KURZE AUFGABE A: Prüfe, ob die folgenden Aussagen (i), (ii) und (iii) mit dem Text über recycelte Verpackungen übereinstimmen, und belege jede Antwort mit den entscheidenden Worten des Textes als genaues Zitat. (i) Der Hersteller der Frosch-Haushaltsartikel bekam im Januar 2019 vor dem Landgericht Stuttgart recht. (ii) Der als „Ocean Plastic“ beworbene Kunststoff stammt aus dem Meer. (iii) SC Johnson lässt sein „Ocean“ bis 50 Kilometer ins Landesinnere reichen.

VORLIEGENDER TEXT:
%%
Es ist auf jeden Fall immer eine gute Idee, Hersteller zu belohnen, die ihre Verpackungen möglichst weitgehend aus recycelten Materialien herstellen. Allerdings gibt es in diesem Bereich viel Etikettenschwindel, seit die Industrie unser Umweltbewusstsein als Marketingargument entdeckt hat. So hatte der Weltkonzern Procter&Gamble lange Zeit damit geworben, dass die Verpackung eines seiner Geschirrspülmittel „mit Ocean Plastic“ hergestellt sei. Das klingt nach dem Plastikmüll aus dem Walfischbauch und löst in mir sofort ein wohliges Gutmenschengefühl aus. Hätte nicht der Hersteller der Frosch-Haushaltsartikel dagegen geklagt und vor dem Landgericht Stuttgart im Januar 2019 recht bekommen. Der nämlich verwendet für seine Verpackungen vorwiegend Plastik aus dem Hausmüll, um unseren Müllberg vor Ort zu verkleinern und fand, dass es sich beim „Ocean Plastic“ im Gegensatz dazu um Irreführung des Verbrauchers handle. Denn in Wirklichkeit stammt der Kunststoff nicht aus dem Meer, sondern vom Ufer, und auch wie weit vpn der Küstenlinie dieses „Ufer“ entfernt sein darf, ist nicht geregelt. Der US-Konzern SC Johnson, der beispielsweise Autan herstellt, hat für sich definiert, dass sein „Ocean“ bis 50 Kilometer weit ins Landesinnere reicht. Nun ist jedes Recycling ja irgendwie ganz gut, aber etwas an der Nase herumgeführt führe ich mich da als Verbraucherin doch.
%%
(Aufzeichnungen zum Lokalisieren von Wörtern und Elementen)
%%
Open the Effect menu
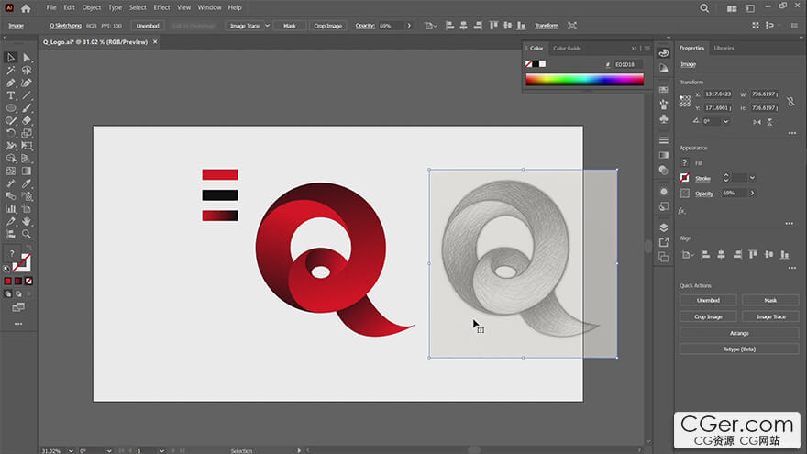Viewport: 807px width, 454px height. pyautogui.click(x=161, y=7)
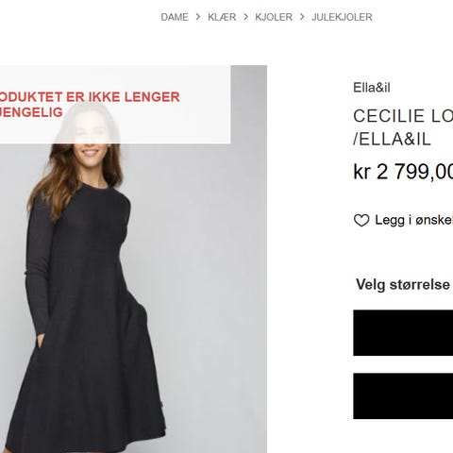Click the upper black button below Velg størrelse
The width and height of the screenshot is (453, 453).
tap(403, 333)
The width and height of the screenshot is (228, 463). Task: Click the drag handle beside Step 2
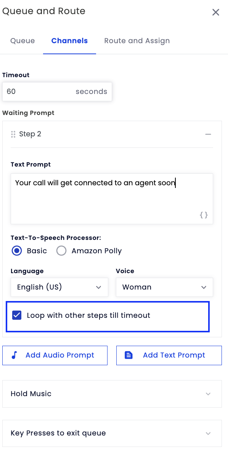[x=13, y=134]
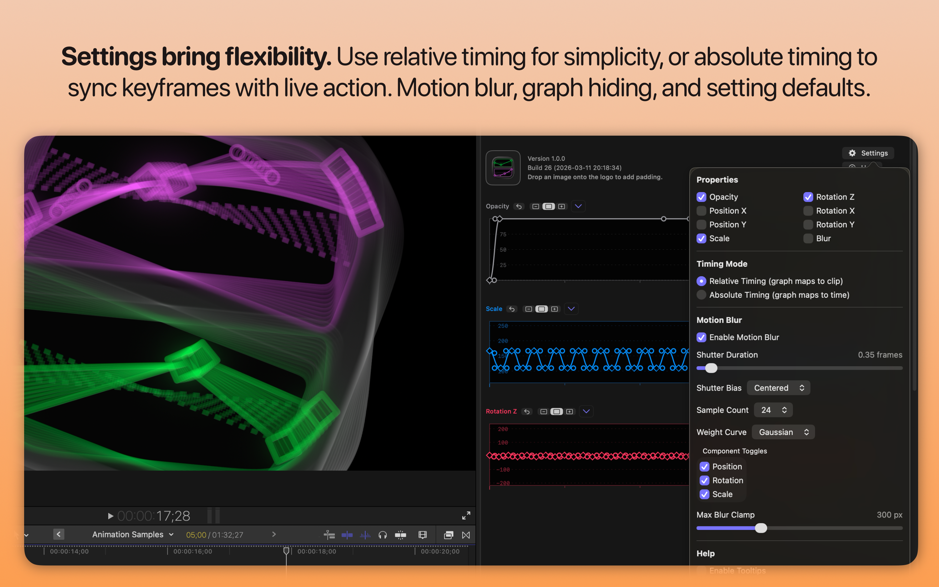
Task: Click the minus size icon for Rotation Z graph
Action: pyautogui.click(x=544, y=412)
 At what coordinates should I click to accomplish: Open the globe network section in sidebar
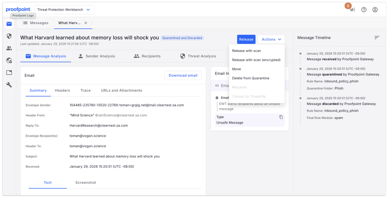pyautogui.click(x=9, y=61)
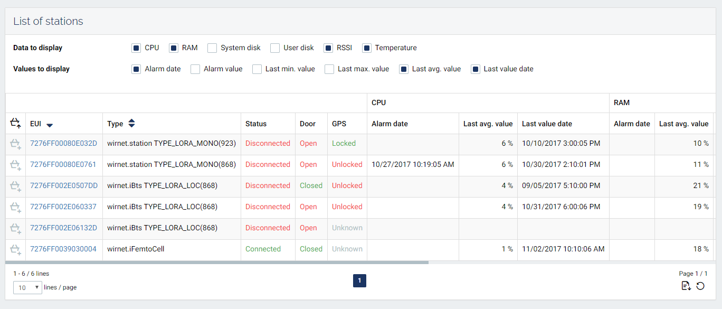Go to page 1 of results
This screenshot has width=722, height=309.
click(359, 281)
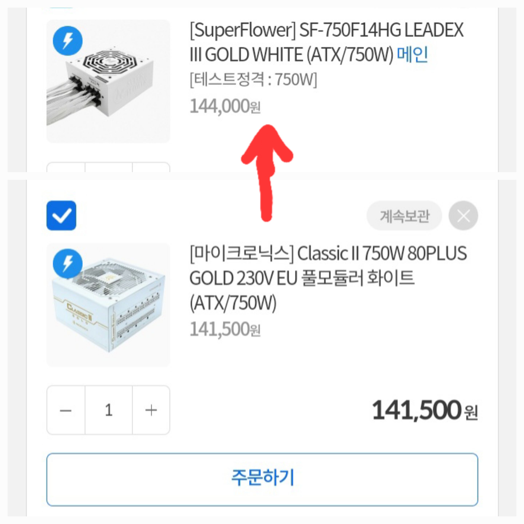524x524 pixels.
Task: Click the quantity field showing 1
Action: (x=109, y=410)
%%
KURZE AUFGABE B: Ersetze in den Einträgen von der Zeile mit „The width and height of the screenshot is (228, 463).“ bis einschließlich zum Ende der Einträge „sidebar“ durch „side panel“ und gib diese Zeilen sonst unverändert wieder. Lass die Bilder dabei weg.

ANTWORT A:
(i) Ja: „vor dem Landgericht Stuttgart im Januar 2019 recht bekommen“
(ii) Nein: „in Wirklichkeit stammt der Kunststoff nicht aus dem Meer, sondern vom Ufer“
(iii) Ja: „dass sein „Ocean“ bis 50 Kilometer weit ins Landesinnere reicht“

ANTWORT B:
The width and height of the screenshot is (228, 463). Task: Click the drag handle beside Step 2
[x=13, y=134]
Task: Click the minus size icon for Rotation Z graph
Action: pyautogui.click(x=544, y=412)
 At what coordinates should I click to accomplish: Open the globe network section in side panel
pyautogui.click(x=9, y=61)
Go to page 1 of results
This screenshot has width=722, height=309.
click(359, 281)
524x524 pixels.
Task: Click the quantity field showing 1
Action: (x=109, y=410)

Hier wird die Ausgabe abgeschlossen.